20 Haziran 2010 Pazar

Atışa Tepişe Yaşamak...

Hayatımda ilk defa online da üç kişi gördüm içim bir hoş oldu :) Aynı anda sayfa sayımı okuyan ve online sayısını gösteren widget'ıma da baktım, ahanda onda hala bir kişiiiiii!!! Demek ki ben yıllarca ona kanmışım vay ahlaksız kahpe felek dedim kendi kendime, ne kadar üzüldüğümü hatırladım ve bugün için yazılacaklara geçtim.

Efendim, önce haberler... Yarın itibarıyla resmi anlamda evlenmemizin üzerinden 13 yıl geçmiş oluyor ve nerdeeee benim o eski hamarat, pasta üzerine kadın erkek yaptığım günler? Yapıp yapacağımız ancak gece bir saatliğine, yakında bir pub'a kaçmak olabilir, ötesi imkansız.

* **Görev tanımı**
Kaynak metne göre şu soruları yanıtlayın:
(a) Yazar hayatında ilk defa çevrimiçi kaç kişi gördüğünü söylüyor?
(b) Yarın itibarıyla resmi evliliğin üzerinden kaç yıl geçmiş oluyor?
(c) Yazı hangi tarihte yayımlanmış?
Yalnızca kaynak metne dayanın.

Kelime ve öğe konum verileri
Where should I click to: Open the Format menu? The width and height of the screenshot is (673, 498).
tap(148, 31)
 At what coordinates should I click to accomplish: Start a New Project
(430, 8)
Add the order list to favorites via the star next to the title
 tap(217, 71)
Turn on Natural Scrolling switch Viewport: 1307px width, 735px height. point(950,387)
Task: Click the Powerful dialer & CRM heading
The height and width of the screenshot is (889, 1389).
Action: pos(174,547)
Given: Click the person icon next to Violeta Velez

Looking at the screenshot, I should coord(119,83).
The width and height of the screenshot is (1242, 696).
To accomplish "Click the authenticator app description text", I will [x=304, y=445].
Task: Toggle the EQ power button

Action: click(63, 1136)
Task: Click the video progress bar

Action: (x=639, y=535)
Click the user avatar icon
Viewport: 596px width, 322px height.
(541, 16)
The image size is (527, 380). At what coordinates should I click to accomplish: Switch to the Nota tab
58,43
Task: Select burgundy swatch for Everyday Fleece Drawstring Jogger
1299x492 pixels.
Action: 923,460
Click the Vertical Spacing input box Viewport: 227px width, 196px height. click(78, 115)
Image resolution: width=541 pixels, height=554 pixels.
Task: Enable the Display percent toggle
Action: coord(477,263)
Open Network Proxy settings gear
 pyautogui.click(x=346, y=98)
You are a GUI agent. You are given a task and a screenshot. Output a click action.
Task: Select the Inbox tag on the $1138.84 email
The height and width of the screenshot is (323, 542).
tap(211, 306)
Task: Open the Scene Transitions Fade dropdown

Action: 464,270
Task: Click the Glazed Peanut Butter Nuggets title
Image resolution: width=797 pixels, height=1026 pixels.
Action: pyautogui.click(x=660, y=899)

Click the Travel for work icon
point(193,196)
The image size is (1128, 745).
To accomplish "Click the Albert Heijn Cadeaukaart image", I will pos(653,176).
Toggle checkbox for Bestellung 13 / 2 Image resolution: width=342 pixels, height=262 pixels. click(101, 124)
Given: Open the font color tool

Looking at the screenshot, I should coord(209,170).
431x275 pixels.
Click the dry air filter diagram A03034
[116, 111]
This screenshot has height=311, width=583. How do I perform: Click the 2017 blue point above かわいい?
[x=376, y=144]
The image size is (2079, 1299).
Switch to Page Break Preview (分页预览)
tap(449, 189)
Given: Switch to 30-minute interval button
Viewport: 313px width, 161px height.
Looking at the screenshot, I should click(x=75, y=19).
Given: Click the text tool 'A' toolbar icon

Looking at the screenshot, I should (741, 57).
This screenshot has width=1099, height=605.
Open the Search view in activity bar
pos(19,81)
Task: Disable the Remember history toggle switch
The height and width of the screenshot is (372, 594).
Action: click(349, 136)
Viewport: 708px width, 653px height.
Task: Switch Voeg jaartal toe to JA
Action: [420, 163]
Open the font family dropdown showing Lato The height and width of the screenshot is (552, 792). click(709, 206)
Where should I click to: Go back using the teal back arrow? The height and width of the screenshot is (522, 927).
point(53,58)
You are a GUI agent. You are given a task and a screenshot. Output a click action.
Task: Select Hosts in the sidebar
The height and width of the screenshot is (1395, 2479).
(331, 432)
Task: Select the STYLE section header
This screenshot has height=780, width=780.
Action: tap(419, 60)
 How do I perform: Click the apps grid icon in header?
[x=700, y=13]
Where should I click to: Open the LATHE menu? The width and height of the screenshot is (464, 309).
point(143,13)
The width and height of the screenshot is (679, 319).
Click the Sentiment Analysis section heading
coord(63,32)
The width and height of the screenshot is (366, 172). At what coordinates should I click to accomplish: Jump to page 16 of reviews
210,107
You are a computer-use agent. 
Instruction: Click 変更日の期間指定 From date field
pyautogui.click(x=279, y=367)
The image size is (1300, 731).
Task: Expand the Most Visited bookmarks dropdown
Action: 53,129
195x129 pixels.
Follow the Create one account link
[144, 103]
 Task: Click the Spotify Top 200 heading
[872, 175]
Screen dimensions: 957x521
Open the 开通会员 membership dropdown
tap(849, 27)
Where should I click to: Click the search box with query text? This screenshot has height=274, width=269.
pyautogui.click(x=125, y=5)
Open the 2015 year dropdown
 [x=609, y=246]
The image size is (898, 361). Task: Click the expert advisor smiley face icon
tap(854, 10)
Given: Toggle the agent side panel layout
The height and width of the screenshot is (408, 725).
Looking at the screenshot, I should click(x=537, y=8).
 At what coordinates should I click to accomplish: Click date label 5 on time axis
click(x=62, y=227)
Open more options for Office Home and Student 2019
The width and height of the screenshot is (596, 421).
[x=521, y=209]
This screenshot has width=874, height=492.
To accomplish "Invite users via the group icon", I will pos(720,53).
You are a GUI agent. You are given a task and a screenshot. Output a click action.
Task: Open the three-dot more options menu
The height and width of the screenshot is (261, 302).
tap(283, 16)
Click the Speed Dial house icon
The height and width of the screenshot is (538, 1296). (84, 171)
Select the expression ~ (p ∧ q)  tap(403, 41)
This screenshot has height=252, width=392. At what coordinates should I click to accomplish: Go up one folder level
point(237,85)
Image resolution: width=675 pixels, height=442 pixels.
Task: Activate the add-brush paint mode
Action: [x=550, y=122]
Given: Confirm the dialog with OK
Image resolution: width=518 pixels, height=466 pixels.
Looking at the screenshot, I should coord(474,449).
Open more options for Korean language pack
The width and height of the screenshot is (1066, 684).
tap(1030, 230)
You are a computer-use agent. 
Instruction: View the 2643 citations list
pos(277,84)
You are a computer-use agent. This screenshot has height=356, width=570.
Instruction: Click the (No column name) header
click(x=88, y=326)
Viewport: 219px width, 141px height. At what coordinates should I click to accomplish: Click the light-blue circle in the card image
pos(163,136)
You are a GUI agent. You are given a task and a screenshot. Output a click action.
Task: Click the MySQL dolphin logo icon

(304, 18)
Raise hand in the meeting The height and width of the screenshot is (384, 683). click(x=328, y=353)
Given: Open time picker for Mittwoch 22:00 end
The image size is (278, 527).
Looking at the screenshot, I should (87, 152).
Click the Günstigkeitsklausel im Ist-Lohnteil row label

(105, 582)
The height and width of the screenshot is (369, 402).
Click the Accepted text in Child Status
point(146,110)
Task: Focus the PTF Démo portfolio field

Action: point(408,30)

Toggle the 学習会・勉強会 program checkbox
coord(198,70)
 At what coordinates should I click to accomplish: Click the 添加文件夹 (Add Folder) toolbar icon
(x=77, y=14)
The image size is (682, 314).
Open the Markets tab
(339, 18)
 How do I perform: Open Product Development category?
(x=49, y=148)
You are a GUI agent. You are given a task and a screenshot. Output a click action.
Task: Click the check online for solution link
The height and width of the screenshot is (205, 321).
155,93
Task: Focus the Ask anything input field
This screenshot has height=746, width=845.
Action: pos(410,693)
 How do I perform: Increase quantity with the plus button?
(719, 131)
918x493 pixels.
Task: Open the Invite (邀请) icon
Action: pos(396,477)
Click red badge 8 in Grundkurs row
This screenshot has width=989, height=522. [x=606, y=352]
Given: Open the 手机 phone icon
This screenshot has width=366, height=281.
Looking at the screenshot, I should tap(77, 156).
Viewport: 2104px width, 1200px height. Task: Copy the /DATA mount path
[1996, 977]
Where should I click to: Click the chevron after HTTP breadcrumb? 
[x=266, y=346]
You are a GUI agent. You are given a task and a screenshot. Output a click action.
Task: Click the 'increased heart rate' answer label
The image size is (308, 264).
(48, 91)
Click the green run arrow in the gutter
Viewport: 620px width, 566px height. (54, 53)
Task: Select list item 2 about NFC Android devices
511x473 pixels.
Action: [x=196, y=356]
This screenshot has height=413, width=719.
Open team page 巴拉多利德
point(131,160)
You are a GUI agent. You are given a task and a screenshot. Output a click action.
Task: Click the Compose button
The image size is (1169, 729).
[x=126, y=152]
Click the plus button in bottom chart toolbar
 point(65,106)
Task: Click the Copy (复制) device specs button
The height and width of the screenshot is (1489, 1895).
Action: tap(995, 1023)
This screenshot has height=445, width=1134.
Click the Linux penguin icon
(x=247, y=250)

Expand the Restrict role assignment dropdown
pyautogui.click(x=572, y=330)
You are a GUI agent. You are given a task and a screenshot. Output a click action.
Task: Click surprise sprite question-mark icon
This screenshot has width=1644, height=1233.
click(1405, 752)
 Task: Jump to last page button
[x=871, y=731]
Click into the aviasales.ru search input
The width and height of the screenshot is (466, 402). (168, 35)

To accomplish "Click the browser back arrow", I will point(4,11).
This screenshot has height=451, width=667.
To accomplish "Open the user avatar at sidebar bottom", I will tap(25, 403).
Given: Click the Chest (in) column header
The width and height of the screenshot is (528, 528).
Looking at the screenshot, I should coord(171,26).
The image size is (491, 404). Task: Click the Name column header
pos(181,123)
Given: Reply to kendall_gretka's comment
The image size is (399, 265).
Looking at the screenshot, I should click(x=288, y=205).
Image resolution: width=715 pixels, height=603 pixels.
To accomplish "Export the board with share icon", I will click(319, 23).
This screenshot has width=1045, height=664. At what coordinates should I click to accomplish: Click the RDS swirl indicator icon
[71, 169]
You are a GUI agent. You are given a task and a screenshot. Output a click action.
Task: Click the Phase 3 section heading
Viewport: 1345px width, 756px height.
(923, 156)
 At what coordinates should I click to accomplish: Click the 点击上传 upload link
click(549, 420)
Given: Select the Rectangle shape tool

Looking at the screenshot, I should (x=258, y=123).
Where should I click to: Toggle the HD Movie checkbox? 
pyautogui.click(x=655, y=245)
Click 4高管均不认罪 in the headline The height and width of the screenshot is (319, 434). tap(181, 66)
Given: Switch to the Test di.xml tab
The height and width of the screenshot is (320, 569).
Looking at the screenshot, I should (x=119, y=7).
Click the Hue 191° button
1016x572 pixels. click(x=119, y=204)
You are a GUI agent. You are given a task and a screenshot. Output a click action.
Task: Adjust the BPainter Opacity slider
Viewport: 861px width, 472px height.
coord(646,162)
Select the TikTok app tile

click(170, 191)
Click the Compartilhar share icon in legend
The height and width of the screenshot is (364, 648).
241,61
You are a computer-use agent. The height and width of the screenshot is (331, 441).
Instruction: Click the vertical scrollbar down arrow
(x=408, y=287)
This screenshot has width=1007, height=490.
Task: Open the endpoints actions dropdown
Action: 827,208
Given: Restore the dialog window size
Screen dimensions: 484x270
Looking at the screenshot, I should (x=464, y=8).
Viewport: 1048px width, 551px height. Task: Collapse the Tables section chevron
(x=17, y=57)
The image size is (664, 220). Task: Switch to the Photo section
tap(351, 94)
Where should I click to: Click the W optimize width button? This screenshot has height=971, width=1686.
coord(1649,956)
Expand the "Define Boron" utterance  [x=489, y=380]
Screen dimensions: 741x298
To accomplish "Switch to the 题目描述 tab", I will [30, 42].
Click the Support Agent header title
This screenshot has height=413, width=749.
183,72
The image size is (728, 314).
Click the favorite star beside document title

* **Sorunun çözümü**
(a) Üç kişi.
(b) 13 yıl.
(c) 20 Haziran 2010 Pazar.